Здесь о. Иоанн только на языке богословском передал то, что переживал и чувствовал еще ребенком. Мы и сейчас, читая эти строки и всматриваясь в вдохновенное, детски благостное лицо о. Иоанна, можем живо представить его мальчиком, худеньким, бледным с лицом отрока Варфоломея с картины Нестерова в цветах, на берегу Суры. Радостный, светлый, он беседует с каждым лепестком, допрашивает каждую травку о тайне его жизни, о Том, кто вызвал к жизни его и всякое быльё травное, и каждый цветок как будто шепчет ему: «тут Господь – молись». И голос природы говорил для него тем слышнее, что повторял то же самое, что говорило все его окружающее.
Отец – о нем у нас мало сведений, но мы знаем, что это был человек с большой любовью к храму. Отец еще маленького Ваню берет в храм – и он здесь привыкает, всецело переноситься в мир потусторонний – к Богу. Расширенными глазами следил он за священником перед престолом и чутким сердцем чувствовал, какая огромная тайна совершается здесь по молитвам верных. Священник в фелони, окруженный волнами фимиама, кажется ему ангелом, предстоящим пред престолом Бога. Таинственный алтарь, в который религиозно настроенный отец Вани даже «входил» как-то иначе, чем в обычный дом, в горницу, благоговейно, торжественно, для Вани был местом, куда человек может войти только со святой мыслью, святым настроением. «Иззуй прежде сапоги от ног твоих, здесь земля святая».
Мало-помалу храм становился для Вани тем, чем для детей мир сказок, местом отдыха для души от будничных и не святых впечатлений дня. И уже здесь в эти годы будущий о. Иоанн стал понимать и чувствовать то, что он называет «душой» богослужения. И отец подстерегал каждое проявление детской религиозности и давал ему настоящее доброе направление. Сам о. Иоанн вспоминает об этой духовной помощи ему со стороны отца, необразованного, но сильного верой в Бога. Эта помощь подавалась, конечно, больше всего в форме книги, рассказа.

Старый дьяческий дом в с. Суре, где о. Иоанн провел свои детские годы
О чем читали Ване: о святом, божественном, о Христе, Его деле и жизни, о Богоматери, угодниках, о том, как жили святые в пустынях, как спасались, терпели голод, нужду, царей не боялись, Христа исповедали, как им птицы небесные корм носили, и звери их слушались, как на том месте, где кровь их падала, цветы вырастали. И образ Христа всеведущего, вездесущего Бога со сладкою силой втеснялся в его душу, наполняя ее чистым, благоговейным страхом, и Христос становится чем-то близким, родным.

************

Задание: Верните без изменений фрагмент отрывка о детстве отца Иоанна от слов «Здесь о. Иоанн» до слов «все его окружающее.» включительно.

************

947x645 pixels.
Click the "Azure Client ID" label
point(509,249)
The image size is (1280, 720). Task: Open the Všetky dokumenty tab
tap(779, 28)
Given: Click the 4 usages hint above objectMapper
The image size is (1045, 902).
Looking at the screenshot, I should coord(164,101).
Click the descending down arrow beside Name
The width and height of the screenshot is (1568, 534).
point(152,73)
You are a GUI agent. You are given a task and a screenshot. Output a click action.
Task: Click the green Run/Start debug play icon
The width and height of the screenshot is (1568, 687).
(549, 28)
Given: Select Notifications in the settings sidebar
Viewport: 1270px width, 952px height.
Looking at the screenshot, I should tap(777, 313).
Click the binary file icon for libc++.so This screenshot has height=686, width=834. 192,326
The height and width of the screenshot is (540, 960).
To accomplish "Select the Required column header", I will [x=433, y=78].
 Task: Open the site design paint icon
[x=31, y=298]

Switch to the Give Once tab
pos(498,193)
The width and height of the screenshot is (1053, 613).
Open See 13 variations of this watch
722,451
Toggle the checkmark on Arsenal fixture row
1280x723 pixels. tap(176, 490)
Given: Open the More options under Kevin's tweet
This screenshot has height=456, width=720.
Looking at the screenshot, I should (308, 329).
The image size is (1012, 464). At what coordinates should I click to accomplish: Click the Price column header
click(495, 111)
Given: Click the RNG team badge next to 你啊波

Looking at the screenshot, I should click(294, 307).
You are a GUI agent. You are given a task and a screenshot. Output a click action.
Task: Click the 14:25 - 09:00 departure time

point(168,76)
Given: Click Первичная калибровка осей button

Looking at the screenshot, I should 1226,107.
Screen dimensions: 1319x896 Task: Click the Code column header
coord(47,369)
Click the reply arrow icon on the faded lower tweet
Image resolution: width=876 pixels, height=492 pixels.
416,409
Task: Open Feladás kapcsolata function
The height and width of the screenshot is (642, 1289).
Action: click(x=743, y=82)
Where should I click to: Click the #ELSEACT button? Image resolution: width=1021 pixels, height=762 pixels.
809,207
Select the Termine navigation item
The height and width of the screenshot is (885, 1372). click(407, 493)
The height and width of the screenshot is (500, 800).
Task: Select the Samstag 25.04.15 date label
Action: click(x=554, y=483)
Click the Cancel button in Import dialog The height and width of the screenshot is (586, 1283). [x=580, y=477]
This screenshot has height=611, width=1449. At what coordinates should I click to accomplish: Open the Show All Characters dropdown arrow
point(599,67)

************

Ответ к заданию:
Здесь о. Иоанн только на языке богословском передал то, что переживал и чувствовал еще ребенком. Мы и сейчас, читая эти строки и всматриваясь в вдохновенное, детски благостное лицо о. Иоанна, можем живо представить его мальчиком, худеньким, бледным с лицом отрока Варфоломея с картины Нестерова в цветах, на берегу Суры. Радостный, светлый, он беседует с каждым лепестком, допрашивает каждую травку о тайне его жизни, о Том, кто вызвал к жизни его и всякое быльё травное, и каждый цветок как будто шепчет ему: «тут Господь – молись». И голос природы говорил для него тем слышнее, что повторял то же самое, что говорило все его окружающее.